> _Given exercise_:
Retype each of the entries below word for word.

- - - -

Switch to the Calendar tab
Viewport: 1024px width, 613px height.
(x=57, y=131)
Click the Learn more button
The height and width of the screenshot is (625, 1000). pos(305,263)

- - - -

> _Completed exercise_:
Switch to the Calendar tab
Viewport: 1024px width, 613px height.
(x=57, y=131)
Click the Learn more button
The height and width of the screenshot is (625, 1000). pos(305,263)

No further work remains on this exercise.